The Matt Damon-starrer Stillwater, part of the ongoing Cannes Film Festival, is set in the French port city of Marseille and its flavour has been captured with sensitivity and imagination.
Matt is just superb as an Oklahoma oil-rig worker, whose messy past seems to have cast a shadow on his young daughter, imprisoned for a murder she swears she did not commit. His most pressing mission is to get his daughter out of the jail in Marseille.
Daughter (Abigail Breslin) is imprisoned for murder in France, after being convicted of killing her ex-girlfriend while studying abroad. As years and expensive lawyers add up, Matt’s character Bill Baker works tirelessly to prove his child’s innocence and befriends a single mother (Camille Cottin) and her daughter (Lilou Siauvaud) along the way.
Matt began the press meet following the film’s screening by saying, by way of intro, “what we perceive as America today….”
The movie’s central point is the father-daughter relationship, and Matt Damon avered that since he has kids he felt a strong empathy for his character. “Since I’ve had kids things are a lot more available in my job, emotionally speaking; I don’t have to reach so much.”
“Every parent feels terrible when something goes wrong with their children. A parent always loves his/her child and a child always loves its parent; they’re both messed up in their own unique way,” Matt elaborated.
Matt Damon in a still from the film.
When asked that Matt’s character did not vote at the recent US presidential elections and if he would have had he been able to, he replied: “Creating the geo-political protagonist was crucial and noting that men like his character don’t apologise for what they are or what they believe.”

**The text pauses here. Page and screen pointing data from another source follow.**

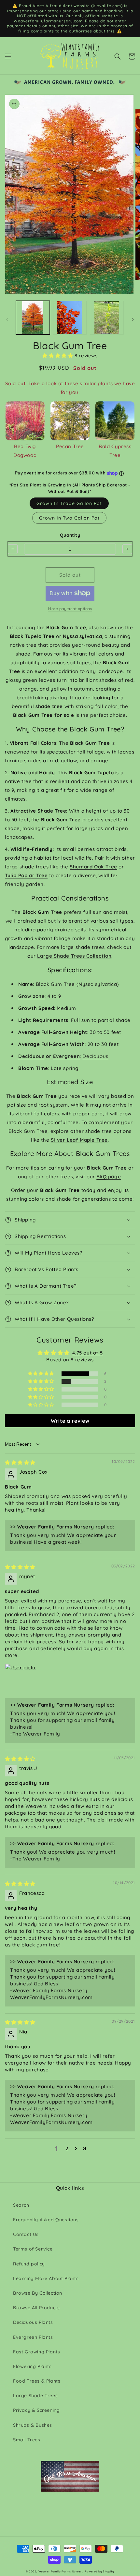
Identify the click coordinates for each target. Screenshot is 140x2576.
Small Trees (26, 2440)
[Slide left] (7, 319)
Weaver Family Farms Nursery (61, 2571)
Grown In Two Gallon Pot (69, 518)
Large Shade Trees (35, 2395)
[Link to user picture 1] (20, 1679)
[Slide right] (133, 319)
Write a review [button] (70, 1420)
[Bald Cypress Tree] (115, 420)
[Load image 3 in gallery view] (107, 318)
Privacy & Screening (36, 2410)
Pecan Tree (70, 446)
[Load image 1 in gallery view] (33, 318)
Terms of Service (33, 2249)
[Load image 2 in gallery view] (70, 318)
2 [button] (66, 2148)
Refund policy (29, 2264)
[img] (20, 1462)
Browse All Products (36, 2308)
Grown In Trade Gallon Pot (69, 503)
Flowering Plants (32, 2366)
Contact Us (26, 2234)
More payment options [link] (70, 608)
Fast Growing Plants (36, 2352)
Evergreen (66, 1056)
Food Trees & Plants (36, 2381)
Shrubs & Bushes (32, 2425)
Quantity (70, 535)
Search (21, 2205)
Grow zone (31, 996)
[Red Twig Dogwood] (25, 420)
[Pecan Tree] (70, 420)
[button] (8, 56)
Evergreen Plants (33, 2337)
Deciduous (31, 1056)
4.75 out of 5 (87, 1353)
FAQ (101, 1176)
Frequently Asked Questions (46, 2220)
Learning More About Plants (46, 2278)
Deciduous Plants (33, 2322)
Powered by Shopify (99, 2571)
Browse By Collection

But now came the tricky part of the conference, when a journalist asked about Stillwater’s link to Amanda Knox. Amanda is an American woman who spent almost four years in an Italian prison following her conviction for the 2007 murder of Meredith Kercher, a fellow exchange student who shared her apartment. In 2015, Amanda was acquitted by the Italian Supreme Court of Cassation.
Director Tom McCarthy took this question. “I was pretty fascinated with the Amanda Knox case, I kept up with it, but the origin of my film’s premise came from a father and daughter and their strained relationship…I’m a pessimist when it comes to systems,” he noted, however the director admitted that he was taken aback by how different it is to the US system.
Matt clarified that Stillwater is “not an American movie, not a French film, but a hybrid work”.